Nouveaux intervenants
Des professionnels ont aussi pu élaborer un discours reconnu en doctrine. L’exemple type est la revue Administrer éditée par l’UNIS, un syndicat de professionnels de l’immobilier, d’une grande qualité même si ses idées sont opposées à celles du DAL.
D’autres structures défendant des intérêts différents formulent, elles aussi, des commentaires juridiques, et notamment l’ARC-UNAC avec son Bulletin de l’ARC, la CLCV (Consommation Logement Cadre de Vie) avec le magazine Copropriétaires, la Chambre des Propriétaires, avec l’Actu Immobilière (succédant à la Revue de l’Habitat) ou l’UNPI, avec 25 millions de propriétaires.
Internet et les LegalTech permettent désormais à tous les professionnels du droit et aux associations de faire valoir leurs opinions sur des sites à forte exposition.
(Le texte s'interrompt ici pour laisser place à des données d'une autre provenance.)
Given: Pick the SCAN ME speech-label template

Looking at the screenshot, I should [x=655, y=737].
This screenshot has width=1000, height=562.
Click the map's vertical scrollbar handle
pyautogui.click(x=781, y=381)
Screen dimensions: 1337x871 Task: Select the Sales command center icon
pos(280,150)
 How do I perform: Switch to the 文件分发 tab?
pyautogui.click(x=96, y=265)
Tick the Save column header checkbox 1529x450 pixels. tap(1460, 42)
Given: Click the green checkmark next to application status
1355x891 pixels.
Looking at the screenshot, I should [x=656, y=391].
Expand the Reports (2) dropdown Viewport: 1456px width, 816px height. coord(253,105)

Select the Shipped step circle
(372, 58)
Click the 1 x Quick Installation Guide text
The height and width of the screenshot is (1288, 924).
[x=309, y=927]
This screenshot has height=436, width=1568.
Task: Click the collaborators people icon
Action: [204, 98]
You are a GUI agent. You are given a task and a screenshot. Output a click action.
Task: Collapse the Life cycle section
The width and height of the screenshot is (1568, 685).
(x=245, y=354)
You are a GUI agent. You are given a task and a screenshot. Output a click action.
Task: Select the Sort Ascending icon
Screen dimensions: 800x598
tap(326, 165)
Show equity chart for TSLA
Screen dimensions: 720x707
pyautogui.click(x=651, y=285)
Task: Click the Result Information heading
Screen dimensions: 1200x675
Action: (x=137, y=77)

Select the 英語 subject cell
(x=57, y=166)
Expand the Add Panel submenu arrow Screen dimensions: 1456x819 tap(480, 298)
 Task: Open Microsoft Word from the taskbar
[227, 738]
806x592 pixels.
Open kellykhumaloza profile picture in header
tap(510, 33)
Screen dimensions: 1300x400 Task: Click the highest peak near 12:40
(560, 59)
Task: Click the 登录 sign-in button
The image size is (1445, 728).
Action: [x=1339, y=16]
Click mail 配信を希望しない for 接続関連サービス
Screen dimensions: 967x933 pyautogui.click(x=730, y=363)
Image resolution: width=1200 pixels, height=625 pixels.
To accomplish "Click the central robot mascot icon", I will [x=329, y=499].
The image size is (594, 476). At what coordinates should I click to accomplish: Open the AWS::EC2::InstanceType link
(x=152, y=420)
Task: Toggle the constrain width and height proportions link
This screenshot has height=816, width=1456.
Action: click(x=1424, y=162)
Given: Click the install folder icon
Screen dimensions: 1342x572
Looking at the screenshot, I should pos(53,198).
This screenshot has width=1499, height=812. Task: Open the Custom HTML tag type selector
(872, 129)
Cela influence les justiciables qui orientent leurs stratégies initiales au vu de cette information juridique aisément accessible.
Indépendance
Les citations des revues qui précèdent ne doivent pas être lues comme une publicité de la part du DAL mais comme une information illustrant le propos du présent article. Ces diverses publications relevées dans le point ci-dessus, en effet, ne respectent pas forcément la charte du DAL (ce qui est d’ailleurs parfaitement le droit de leurs auteurs).
La charte du DAL interdit notamment la vente de prestations d’assistance aux citoyens par ceux qui prétendent les représenter (qu’il s’agisse de conseils relatifs à un dossier spécifique ou de logiciels) (voir Associations prestataires, paille et poutre en copropriété). Ce principe n’est pas partagé par certaines des publications évoquées plus haut.
De la même manière, le DAL refuse la présence de publicités pour des entreprises privées dans des publications de commentaire du droit car elles induiraient une dépendance économique potentielle.
Toutefois, en adultes consentants, les citoyens sont libres d’agir à leur gré. S’ils sont consommateurs et qu’ils se fient à un prestataire pour les défendre contre les abus des prestataires, c’est leur problème. Rien n’oblige donc un auteur de la doctrine juridique à être indépendant, avec quatre réserves.
Tromperie
Aucun acteur économique n’a le droit de tromper le consommateur sur la qualité intrinsèque d’une prestation. Faire passer pour un article d’analyse un propos qui est, en fait, au service d’intérêts économiques bien particuliers pose un gros problème.
Quand il s’agit de publicité dissimulée visant à priver, de surcroît, de droits des justiciables au bénéfice de certaines entreprises, on peut s’inquiéter du respect de l’article L. 441-1 du Code de la consommation dans le cas où l’article ou l’ouvrage sont vendus.
Un auteur a le droit de faire de la publicité pour ses propres articles ou ouvrages, voire même pour les articles ou ouvrages des autres, mais pas pour une entreprise dont il dissimule l’identité et qui le paye pour orienter son commentaire.
Dénigrement
Tout aussi gravement, un auteur peut être payé discrètement pour dire du mal de certains acteurs économiques au bénéfice d’autres intervenants et faire passer cela pour du commentaire juridique.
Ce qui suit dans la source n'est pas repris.